**TO DO:**
Starting with the line that contains "Where should I click to: Click" and going on through the end of the material, write out only those lines again, requests included, and shift every coordinate in the answers by -51. Leave the pictures out.

**PROVIDED RECORDS:**

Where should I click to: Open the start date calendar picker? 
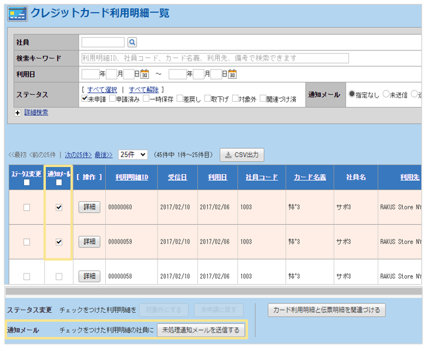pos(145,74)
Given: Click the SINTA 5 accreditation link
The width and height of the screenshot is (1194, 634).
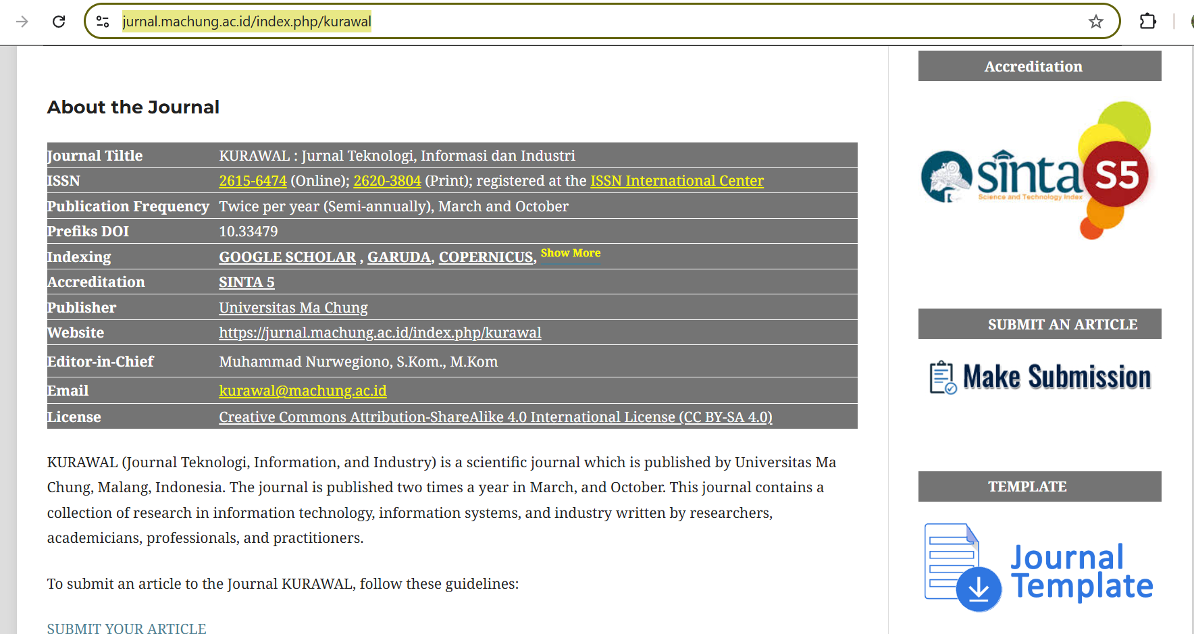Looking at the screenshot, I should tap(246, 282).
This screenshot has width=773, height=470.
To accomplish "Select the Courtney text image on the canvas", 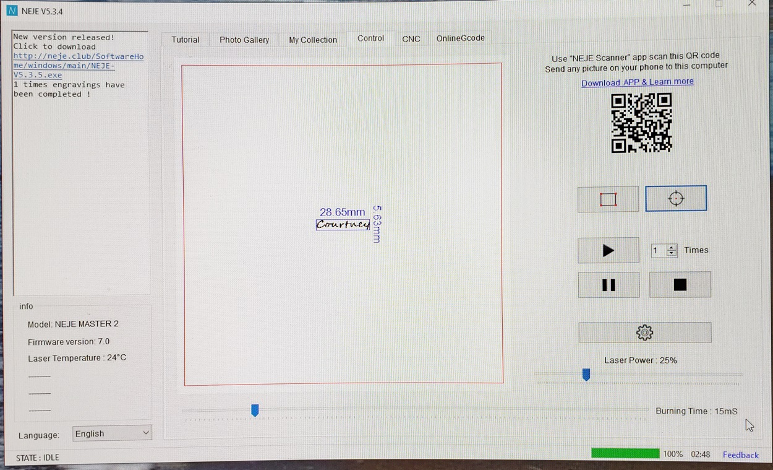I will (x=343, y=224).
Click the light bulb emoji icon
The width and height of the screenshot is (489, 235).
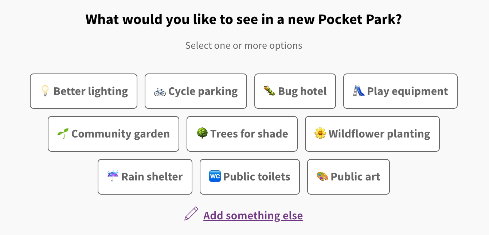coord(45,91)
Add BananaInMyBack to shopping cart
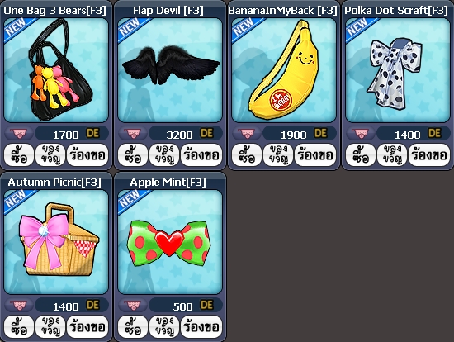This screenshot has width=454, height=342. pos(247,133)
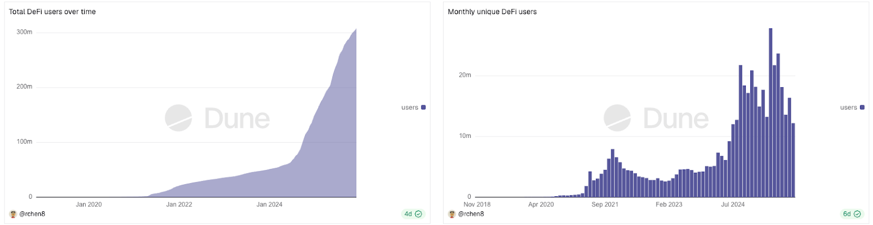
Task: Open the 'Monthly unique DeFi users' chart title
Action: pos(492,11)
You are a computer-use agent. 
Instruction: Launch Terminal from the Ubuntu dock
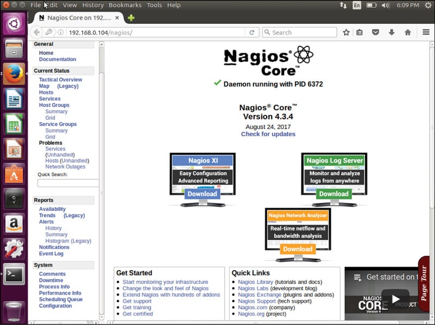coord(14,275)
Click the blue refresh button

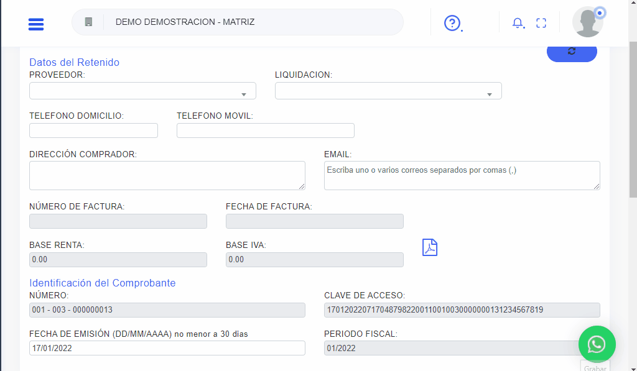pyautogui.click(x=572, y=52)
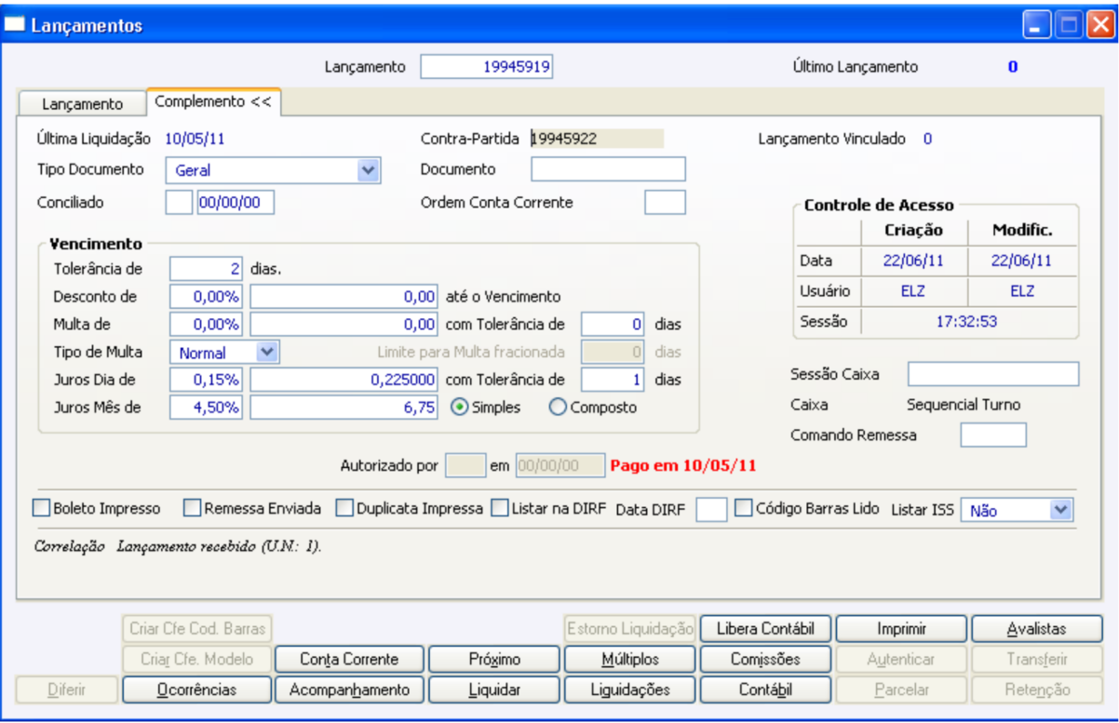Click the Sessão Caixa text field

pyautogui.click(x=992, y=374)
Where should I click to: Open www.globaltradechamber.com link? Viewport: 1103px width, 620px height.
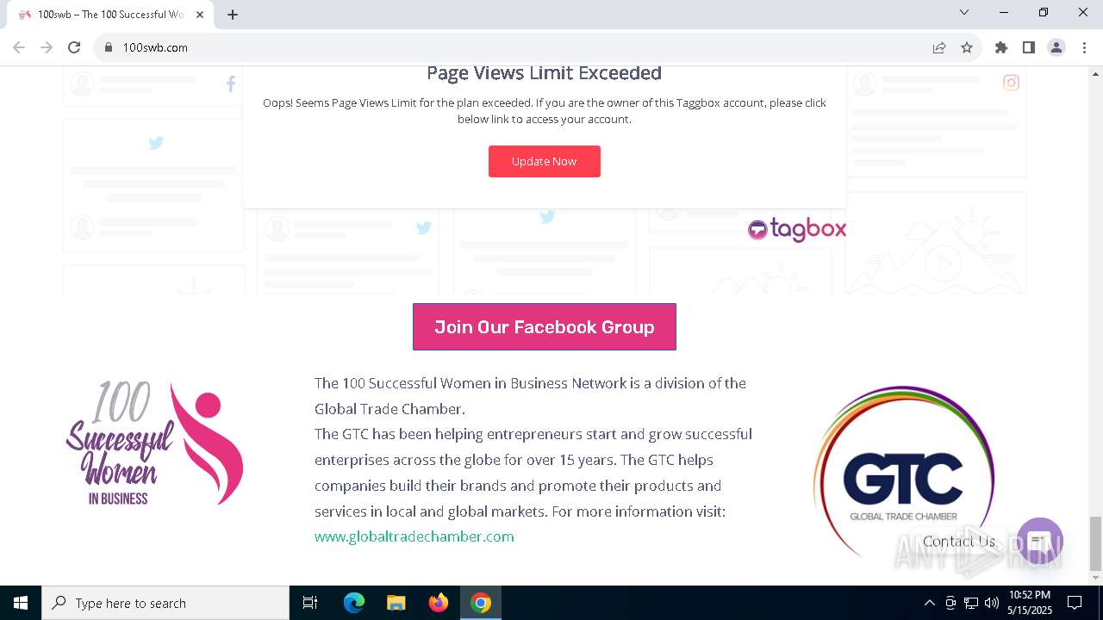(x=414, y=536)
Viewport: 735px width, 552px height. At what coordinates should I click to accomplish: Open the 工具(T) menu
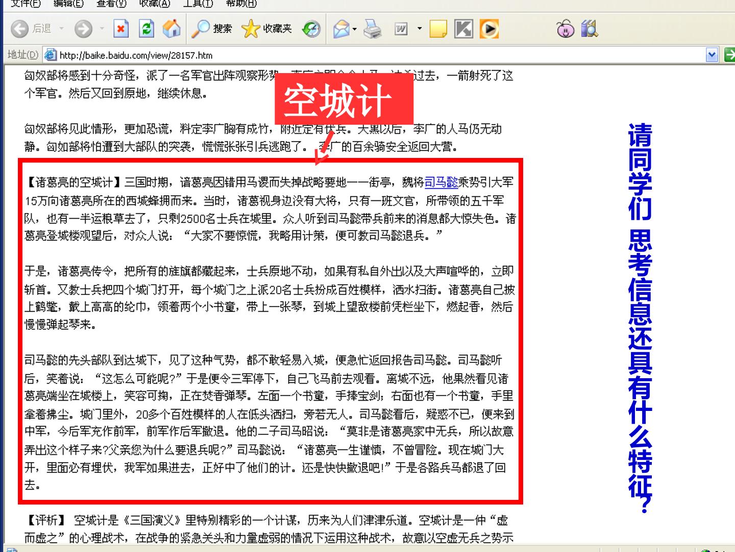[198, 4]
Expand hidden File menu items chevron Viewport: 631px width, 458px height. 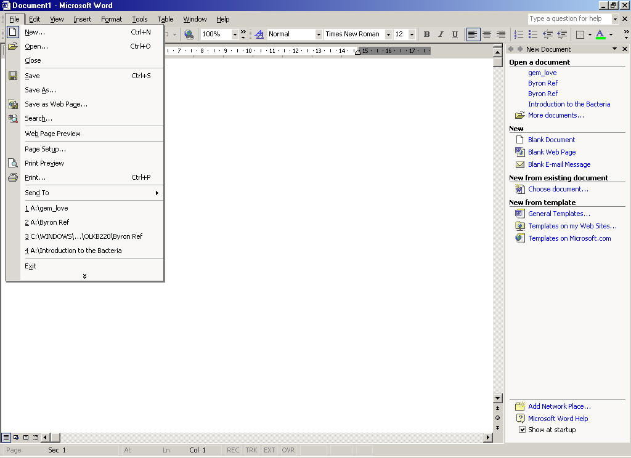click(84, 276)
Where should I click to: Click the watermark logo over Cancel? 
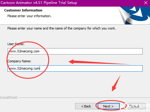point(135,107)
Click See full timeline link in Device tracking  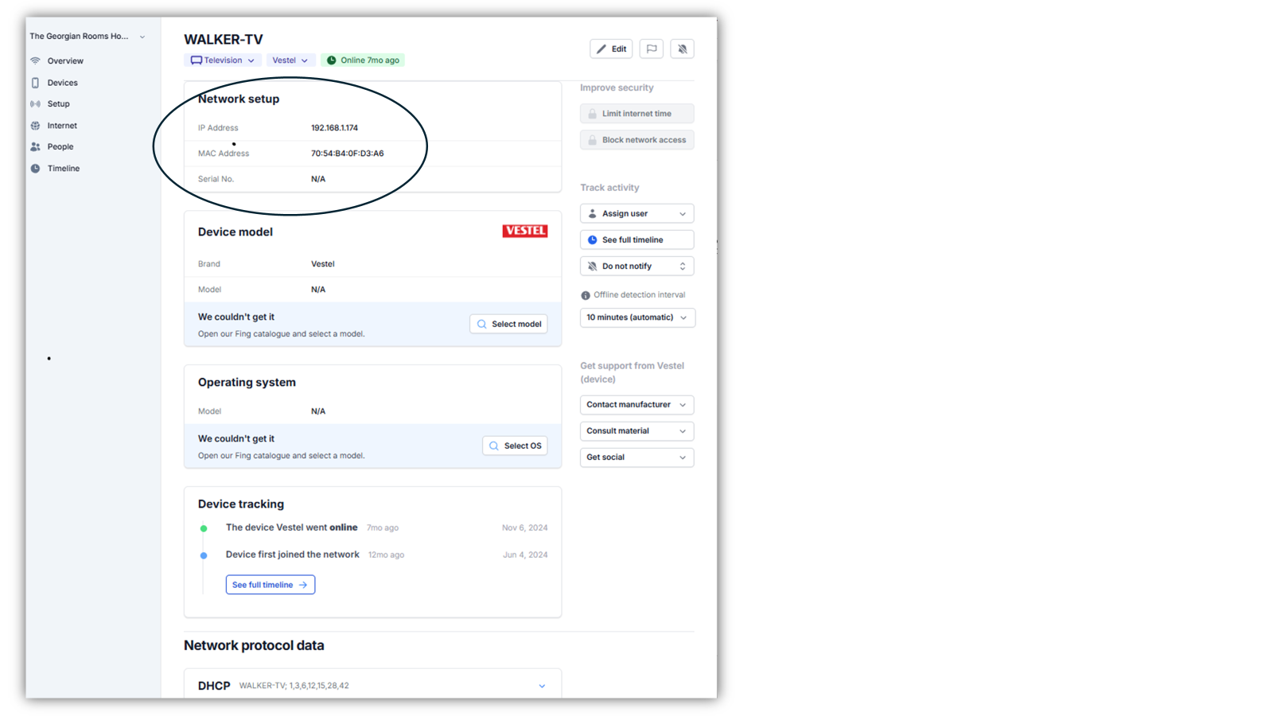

**EXPECTED ANSWER:**
Where should I click to: Click the watermark logo over Cancel? 
point(84,56)
Click See full timeline link in Device tracking  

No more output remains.